Cuando la madrugada del día 3 de Abril, abrí los ojos y recordé que había pasado una semana desde mi aborto me quedé asombrada de que ese día en concreto (el sentimiento de pérdida no me había abandonado en toda la semana), no hubiera dedicado un solo pensamiento a recordar esa triste tarde. Había estado tan ocupada a lo largo del día que me fué imposible. Evitar pensar en lo que nos daña puede ser una forma de defensa. Lo ignoro, pero ese parece ser el sentir de las mujeres que me rodean. Entre ellas reina la ley del silencio. No me van a permitir hablar del tema.

Shssss…..

Shssss…..

Y ahora es cuando me entero de que casi todas las mujeres que me rodean, familiares, amigas y conocidas, han sufrido abortos en la primera etapa de embarazo. Todavía ni siquiera saben las causas. Les sucedió tanto en la búsqueda del primer hijo como del segundo. Por qué ese empeño, pasado el tiempo, por ocultar, incluso a sus familiares más cercanos esta noticia? Sentimiento de culpa? El no querer revivir la experiencia al contarlo de nuevo?  O quizás que nos señalen como no válidas para ser madres? Lo ignoro.

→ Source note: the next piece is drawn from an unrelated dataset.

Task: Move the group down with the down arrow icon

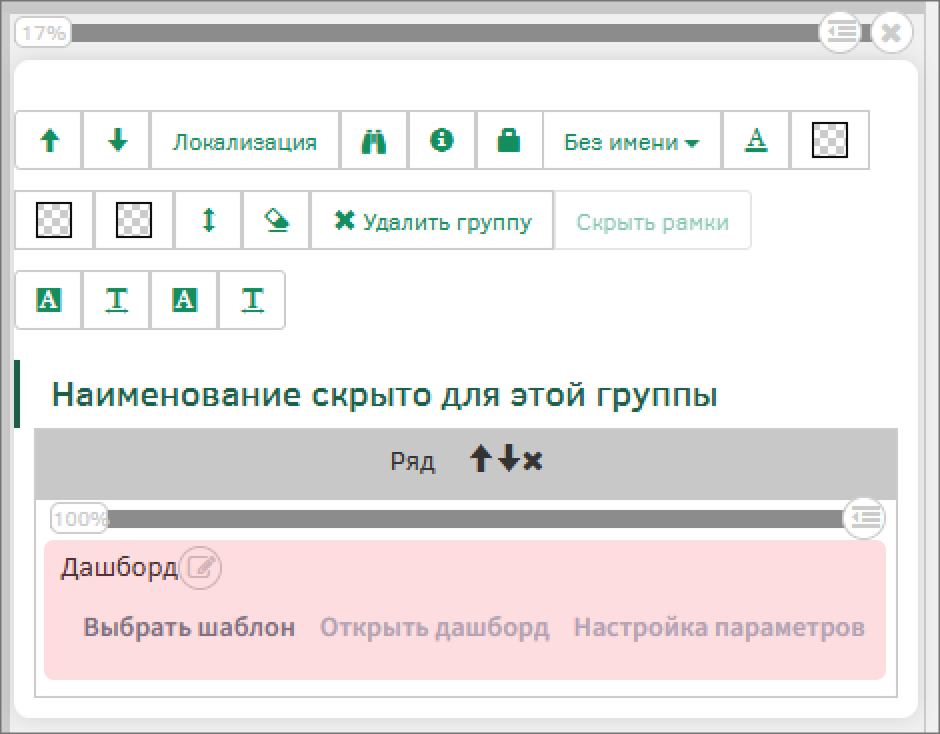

Lo que si tengo claro, es que debemos asumir el aborto dentro del embarazo como algo consustancial al mismo. No me considero menos válida para ser madre que otras mujeres que tuvieron la suerte de llevar a término su embarazo sin sobresaltos. Mi suegra dice que esta experiencia prepara el cuerpo de la mujer para el próximo embarazo. Mi madre, que el embrión no estaba bien implantado y cayó. Curioso la manera que tienen las madres de protegernos, nunca ha usado la palabra niño. No lo sé, pero si es verdad que de todo se aprende pienso en que la próxima vez tomaré máximas precauciones  para evitar que mi embarazo se malogre. Cruzo los dedos para que sea pronto.